LG Stendal (Urteil vom 08.10.2003; Aktenzeichen 23 O 342/01)

 

Tenor

Die Berufung des Klägers gegen das am 8.10.2003 verkündete Urteil des Einzelrichters der 3. Zivilkammer des LG Stendal wird zurückgewiesen.

Der Kläger trägt die Kosten der Berufung.

Das Urteil ist vorläufig vollstreckbar.

Die Beschwer des Klägers übersteigt 20.000 Euro nicht.

Der Streitwert für den Berufungsrechtszug wird auf 8.538,57 Euro festgesetzt.

 

Gründe

I. Hinsichtlich des Sachverhalts nimmt der Senat auf die tatsächlichen Feststellungen im angefochtenen Urteil Bezug, § 540 Abs. 1 ZPO. Der Kläger nimmt die Beklagte aus einer Vollkaskoversicherung auf Entschädigungszahlung in Anspruch.

Der Kläger unterhielt bei der Beklagten seit dem 25.1.2001 eine Kfz-Haftpflichtversicherung mit Vollkaskoversicherung für seinen Pkw BMW 320 Coupe. Die Selbstbeteiligung betrug 300 DM. In der Nacht zum 25.3.2001 gegen 02:00 Uhr zeigte der Kläger bei der Polizei in St. den Diebstahl des Fahrzeugs an, den er sodann auch bei der Beklagten meldete. Gut 1 1/2 Jahre später wurde das Fahrzeug im November 2002 völlig ausgebrannt auf einem Feldweg bei H., etwa 20 km von St. entfernt, wieder aufgefunden. Dies wurde der Ehefrau des Klägers am 27.11.2002 von der Polizei T. mitgeteilt; der Kläger selbst befand sich zu diesem Zeitpunkt noch bis zum 30.11.2002 auf Montage. Am 13.12.2002 informierte der Kläger seinen Prozessbevollmächtigten vom Auffinden des Fahrzeugs; in dem bereits laufenden Prozess wurde dieser Sachverhalt durch Schriftsatz v. 20.1.2003 eingeführt, sodass auch die Beklagte hiervon Kenntnis erhielt.

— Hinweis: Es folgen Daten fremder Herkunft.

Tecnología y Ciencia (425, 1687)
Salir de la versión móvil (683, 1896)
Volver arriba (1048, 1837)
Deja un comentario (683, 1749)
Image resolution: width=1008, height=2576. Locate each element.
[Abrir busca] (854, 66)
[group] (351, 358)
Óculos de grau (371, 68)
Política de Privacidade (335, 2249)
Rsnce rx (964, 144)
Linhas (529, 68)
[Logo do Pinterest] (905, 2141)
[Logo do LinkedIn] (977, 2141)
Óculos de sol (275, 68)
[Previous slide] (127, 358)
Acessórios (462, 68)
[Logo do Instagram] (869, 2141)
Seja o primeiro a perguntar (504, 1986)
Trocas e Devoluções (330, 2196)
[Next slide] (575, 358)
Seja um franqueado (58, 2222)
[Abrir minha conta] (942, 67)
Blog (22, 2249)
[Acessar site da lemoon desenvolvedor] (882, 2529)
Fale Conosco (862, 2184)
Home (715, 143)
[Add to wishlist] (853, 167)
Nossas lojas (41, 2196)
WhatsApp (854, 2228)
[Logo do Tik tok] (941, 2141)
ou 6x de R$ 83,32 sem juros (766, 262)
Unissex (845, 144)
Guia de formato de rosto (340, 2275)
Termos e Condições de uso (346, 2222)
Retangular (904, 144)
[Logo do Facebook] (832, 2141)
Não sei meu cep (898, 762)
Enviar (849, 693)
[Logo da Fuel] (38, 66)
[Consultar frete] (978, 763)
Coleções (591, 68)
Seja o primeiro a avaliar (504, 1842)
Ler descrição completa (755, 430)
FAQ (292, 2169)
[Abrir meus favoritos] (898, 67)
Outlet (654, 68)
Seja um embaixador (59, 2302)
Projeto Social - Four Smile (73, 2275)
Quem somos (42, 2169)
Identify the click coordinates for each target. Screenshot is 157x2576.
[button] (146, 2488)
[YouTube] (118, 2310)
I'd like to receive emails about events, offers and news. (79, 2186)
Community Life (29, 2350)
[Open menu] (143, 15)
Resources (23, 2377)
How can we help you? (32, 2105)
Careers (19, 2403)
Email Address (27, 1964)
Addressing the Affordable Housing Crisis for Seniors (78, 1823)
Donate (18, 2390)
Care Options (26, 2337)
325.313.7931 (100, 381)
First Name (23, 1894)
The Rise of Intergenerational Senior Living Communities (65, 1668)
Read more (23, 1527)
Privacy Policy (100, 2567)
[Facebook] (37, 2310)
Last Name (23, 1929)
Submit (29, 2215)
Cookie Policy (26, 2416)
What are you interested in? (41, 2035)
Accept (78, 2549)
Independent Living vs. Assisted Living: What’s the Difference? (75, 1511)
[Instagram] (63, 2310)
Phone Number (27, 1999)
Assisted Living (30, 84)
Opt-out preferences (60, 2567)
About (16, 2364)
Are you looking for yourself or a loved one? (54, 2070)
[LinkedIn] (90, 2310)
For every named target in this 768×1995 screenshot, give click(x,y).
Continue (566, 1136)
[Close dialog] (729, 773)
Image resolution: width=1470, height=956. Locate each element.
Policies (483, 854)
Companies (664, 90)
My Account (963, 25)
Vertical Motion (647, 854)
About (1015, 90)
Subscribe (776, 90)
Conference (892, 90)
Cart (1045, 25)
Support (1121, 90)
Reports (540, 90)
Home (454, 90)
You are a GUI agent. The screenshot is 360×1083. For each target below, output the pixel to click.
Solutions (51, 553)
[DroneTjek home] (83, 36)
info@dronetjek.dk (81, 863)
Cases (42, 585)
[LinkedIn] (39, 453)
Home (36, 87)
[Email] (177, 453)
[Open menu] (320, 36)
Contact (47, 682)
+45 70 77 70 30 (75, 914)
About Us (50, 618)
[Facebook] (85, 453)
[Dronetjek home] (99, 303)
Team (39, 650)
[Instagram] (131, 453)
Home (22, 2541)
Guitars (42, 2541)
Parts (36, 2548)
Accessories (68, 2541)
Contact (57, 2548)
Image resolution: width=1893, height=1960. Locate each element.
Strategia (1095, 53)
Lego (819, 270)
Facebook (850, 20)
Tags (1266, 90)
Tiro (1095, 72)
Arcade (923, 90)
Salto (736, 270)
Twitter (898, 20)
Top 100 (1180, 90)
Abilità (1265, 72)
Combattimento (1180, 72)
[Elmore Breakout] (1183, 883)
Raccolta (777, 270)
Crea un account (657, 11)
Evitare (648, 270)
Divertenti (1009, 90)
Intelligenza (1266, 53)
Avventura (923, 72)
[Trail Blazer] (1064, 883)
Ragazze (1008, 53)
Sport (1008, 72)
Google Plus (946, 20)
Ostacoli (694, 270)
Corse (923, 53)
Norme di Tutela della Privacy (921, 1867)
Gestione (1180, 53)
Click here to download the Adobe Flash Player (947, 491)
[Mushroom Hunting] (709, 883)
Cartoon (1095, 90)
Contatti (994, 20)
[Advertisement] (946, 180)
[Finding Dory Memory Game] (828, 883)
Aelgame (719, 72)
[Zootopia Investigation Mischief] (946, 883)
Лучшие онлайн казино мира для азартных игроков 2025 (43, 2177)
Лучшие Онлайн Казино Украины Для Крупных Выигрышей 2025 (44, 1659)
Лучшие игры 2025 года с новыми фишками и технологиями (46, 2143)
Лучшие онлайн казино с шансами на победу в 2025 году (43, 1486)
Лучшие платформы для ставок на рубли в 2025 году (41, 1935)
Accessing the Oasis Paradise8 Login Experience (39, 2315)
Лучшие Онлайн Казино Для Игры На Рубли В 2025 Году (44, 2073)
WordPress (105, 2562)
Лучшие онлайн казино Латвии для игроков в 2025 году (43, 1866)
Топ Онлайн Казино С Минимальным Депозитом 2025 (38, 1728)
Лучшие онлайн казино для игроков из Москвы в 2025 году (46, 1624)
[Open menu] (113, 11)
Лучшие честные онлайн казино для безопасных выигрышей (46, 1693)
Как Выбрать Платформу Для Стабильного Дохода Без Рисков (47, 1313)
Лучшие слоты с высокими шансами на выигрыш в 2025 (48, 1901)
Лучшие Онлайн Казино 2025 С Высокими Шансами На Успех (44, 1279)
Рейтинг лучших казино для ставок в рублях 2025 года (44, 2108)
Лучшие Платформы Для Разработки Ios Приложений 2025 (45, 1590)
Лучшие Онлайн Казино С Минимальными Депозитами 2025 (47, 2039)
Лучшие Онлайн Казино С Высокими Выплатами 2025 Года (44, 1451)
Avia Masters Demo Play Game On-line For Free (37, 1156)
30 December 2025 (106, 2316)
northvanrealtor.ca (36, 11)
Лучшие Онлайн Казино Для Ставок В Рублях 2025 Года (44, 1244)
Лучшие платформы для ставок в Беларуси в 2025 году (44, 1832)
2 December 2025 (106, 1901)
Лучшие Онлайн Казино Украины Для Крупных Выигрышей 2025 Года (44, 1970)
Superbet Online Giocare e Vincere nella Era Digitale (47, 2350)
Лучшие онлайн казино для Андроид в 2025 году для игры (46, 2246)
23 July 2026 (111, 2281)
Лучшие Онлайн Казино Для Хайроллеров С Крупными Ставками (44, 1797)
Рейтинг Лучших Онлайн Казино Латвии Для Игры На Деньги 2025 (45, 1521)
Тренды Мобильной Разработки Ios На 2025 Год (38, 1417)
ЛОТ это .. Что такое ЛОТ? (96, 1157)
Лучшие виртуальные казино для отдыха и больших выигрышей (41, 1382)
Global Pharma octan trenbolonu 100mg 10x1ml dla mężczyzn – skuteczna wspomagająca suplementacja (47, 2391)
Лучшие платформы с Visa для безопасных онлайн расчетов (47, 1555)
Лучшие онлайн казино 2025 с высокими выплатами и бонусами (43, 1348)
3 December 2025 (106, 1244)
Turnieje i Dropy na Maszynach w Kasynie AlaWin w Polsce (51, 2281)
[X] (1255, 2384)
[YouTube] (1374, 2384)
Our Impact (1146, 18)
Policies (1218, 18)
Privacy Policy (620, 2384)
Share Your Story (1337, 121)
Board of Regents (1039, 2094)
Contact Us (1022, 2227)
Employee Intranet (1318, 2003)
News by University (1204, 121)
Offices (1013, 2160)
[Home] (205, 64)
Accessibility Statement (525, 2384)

Der Kläger hat behauptet, er habe den Pkw am 24.3.2001 gegen 23:00 Uhr auf dem Parkplatz ggü. der Diskothek M. im Gewerbegebiet von St. verschlossen abgestellt. In der Nacht zum 25.3.2001 habe er dann zwischen 02:00 Uhr und 03:00 Uhr festgestellt, dass der Wagen verschwunden gewesen sei. Zum Beweis hierfür hat er sich auf das Zeugnis seiner Ehefrau und eines Bekannten, St.S., berufen, mit denen er zur Diskothek gefahren sei. Er habe das Fahrzeug im März 1999 für 30.000 DM gekauft; auf Grund verschiedener Sonderausstattungen habe es im Zeitpunkt der Entwendung noch einen Zeitwert von 17.000 DM gehabt.

Der Kläger hat gemeint, der Brandschaden sei der Beklagten ohne erhebliche Verzögerung mitgeteilt worden. Nachdem er am 13.12.2002 seinen Prozessbevollmächtigten informiert habe, seien zeitnah zunächst die Ermittlungsakten angefordert worden. Akteneinsicht habe sein Prozessbevollmächtigter dann erst im April 2003 erhalten. Seine Ehefrau habe ihn auch nicht sogleich über das Wiederauffinden des Fahrzeugs informiert. Der Wagen sei ohne sein Wissen bereits am 3.12.2002 vom Landkreis abgeschleppt worden. Eine Aufklärungspflicht ggü. der Beklagten habe nicht mehr bestanden, nachdem diese ihre Eintrittspflicht aus dem Versicherungsvertrag endgültig abgelehnt habe und hierüber bereits ein Klageverfahren eingeleitet gewesen sei. Ihm könne nicht vorgeworfen werden, dass er den Brandschaden nicht als selbständigen Versicherungsfall aufgefasst habe.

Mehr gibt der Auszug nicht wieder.